Ultimate survival guide to Crisis as a non-sports club member

The only Notts club night where the name foreshadows its ending..


Crisis is an iconic night out for every Notts student. It’s the biggest night of the week and the renowned sports night, meaning you have many people either celebrating or commiserating. A messy night no matter your circumstances. Before joining swim, I was a veteran of doing crisis as a non-sports member so I feel qualified to share my survival guide on how to last the night. Here is exactly how you can too:

Pre Hard

There’s only one way to get through Crisis and that’s by pre-ing hard. You need to be drunk enough that you forget how hot it is, how busy it is, and how obnoxious some people can be. By pre-ing hard you may hate yourself the next day but you’re guaranteed to have a good night.

Dress Up

Since you don’t have the embarrassment of a sports theme like babies and mums you may as well wear what you feel best in and make the sports freshers dressed in embarrassing outfits jealous. If your aim is to potentially find your sporty husband then looking good and feeling good is guaranteed to gain you some interest.

Alternatively, create your own theme. If you want to dress up then do it. No one is going to judge at Crisis.

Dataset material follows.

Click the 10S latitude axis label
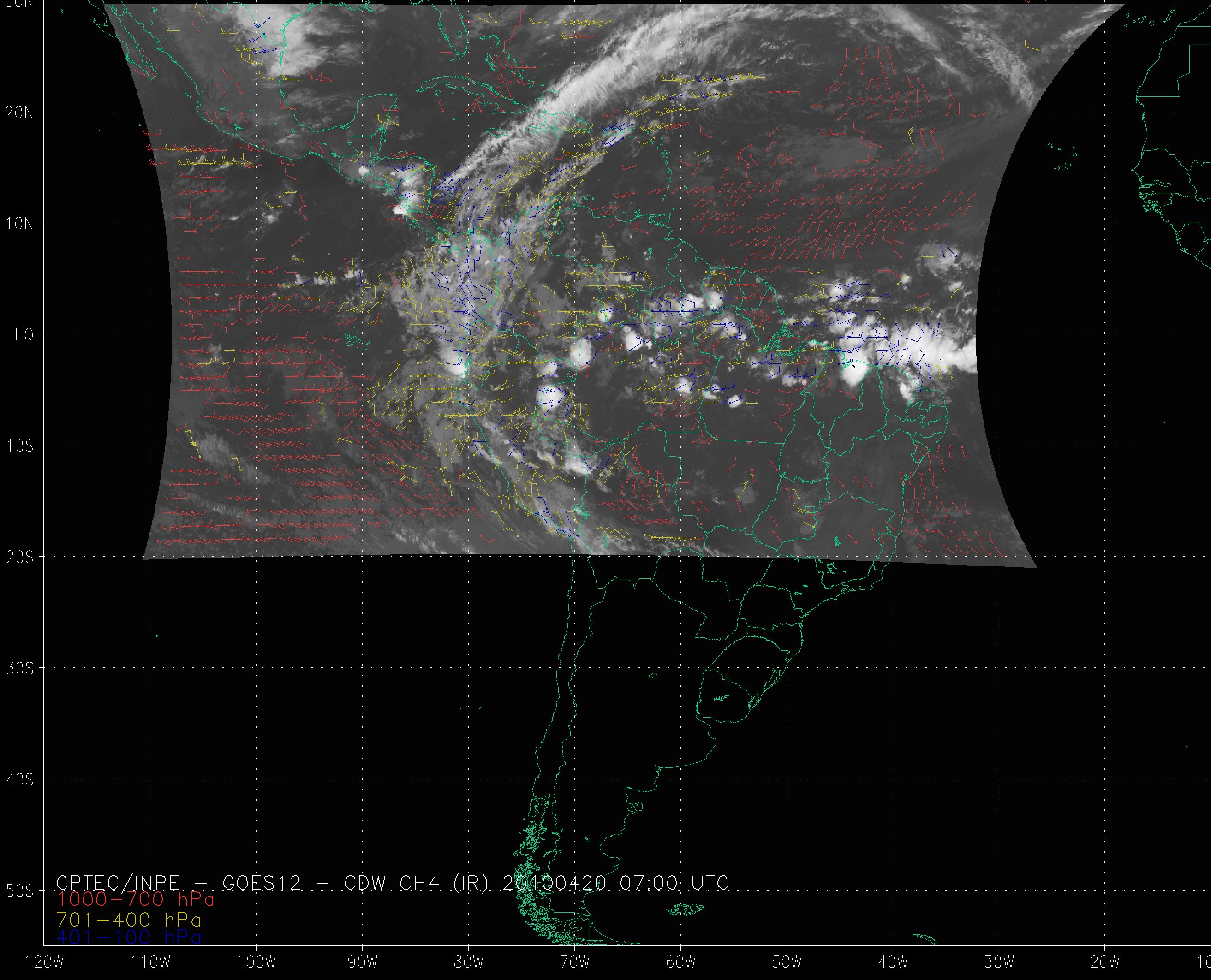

Avoid the crisis balcony unless you want to experience hell on earth

If you want to avoid sports boys at all costs, then don’t venture up to the balcony. It’s a living hell. It’s hot, there’s a lack of fresh air, and it’s full of shirt-and-tie boys scanning the floor below like vultures.

My advice? Avoid this area unless absolutely necessary as once you enter it is impossible to leave.

Mix it up and visit multiple rooms

The main room of Crisis is repetitive and sometimes the music can feel cheesy. Don’t forget that Crisis has other rooms like Beta and Black Cherry Lounge, so to keep yourself going mad, alternate rooms. Not only will this allow you to survive the night by constantly making you move but you also get to escape the songs that make you cringe internally.

The smoking area is a godsend

Crisis feels like a sauna. It’s packed to the brim and the club itself feels disgusting so give yourself regular breaks to the smoking area in order to remind yourself what oxygen feels like.

If you want to dance, stay at the back

If your aim is to dance then stay towards the back of the main room. This area isn’t claimed by any sports clubs and everyone is always pushing to get to the middle where you can’t even move.

By staying towards the back you actually have the most precious thing you can get in a club: space. Not only can you move here, but you can also quickly make a dive to the bar, run to the toilets or escape from unwanted situations if necessary.

If you want to use the photo booth do it early before the sports boys get too pushy and annoying

Do the booth early. Not only will you avoid the madness of sports boys pushing to get their picture taken, but by doing it early and at the start of your night your makeup, hair and outfit will look at its best. By the end of the night, you will most likely look ruined.

Be prepared to get papped 

Crisis is exposing. There is no hiding in this club. It is inevitable you will have a mug shot taken or potentially appear on the crisis Instagram story so be prepared.

The bar and toilet queues are quicker in BCL

To survive the club you must be prepared to spend. When it comes to Crisis VKs are the a for most. However, due to the sheer popularity of the club, you often spend a vast amount of time queuing for drinks. If you want to quicken your wait, my advice is to go to the other bars in Black Cherry Lounge, as these tend to be quieter and quicker.

All that drinking inevitably results in you breaking the seal. So to avoid ridiculous toilet queues go to BCL and double up. If you’re alone, pee with a stranger. Not only will you make a club friend and have a great toilet convo but you will again reduce queueing time.

End the night with a mega munch

If you survive the night, reward yourself. Crisis is intense, so treat yourself to the best cuisine Notts offers: MEGA MUNCH. You have definitely earned it.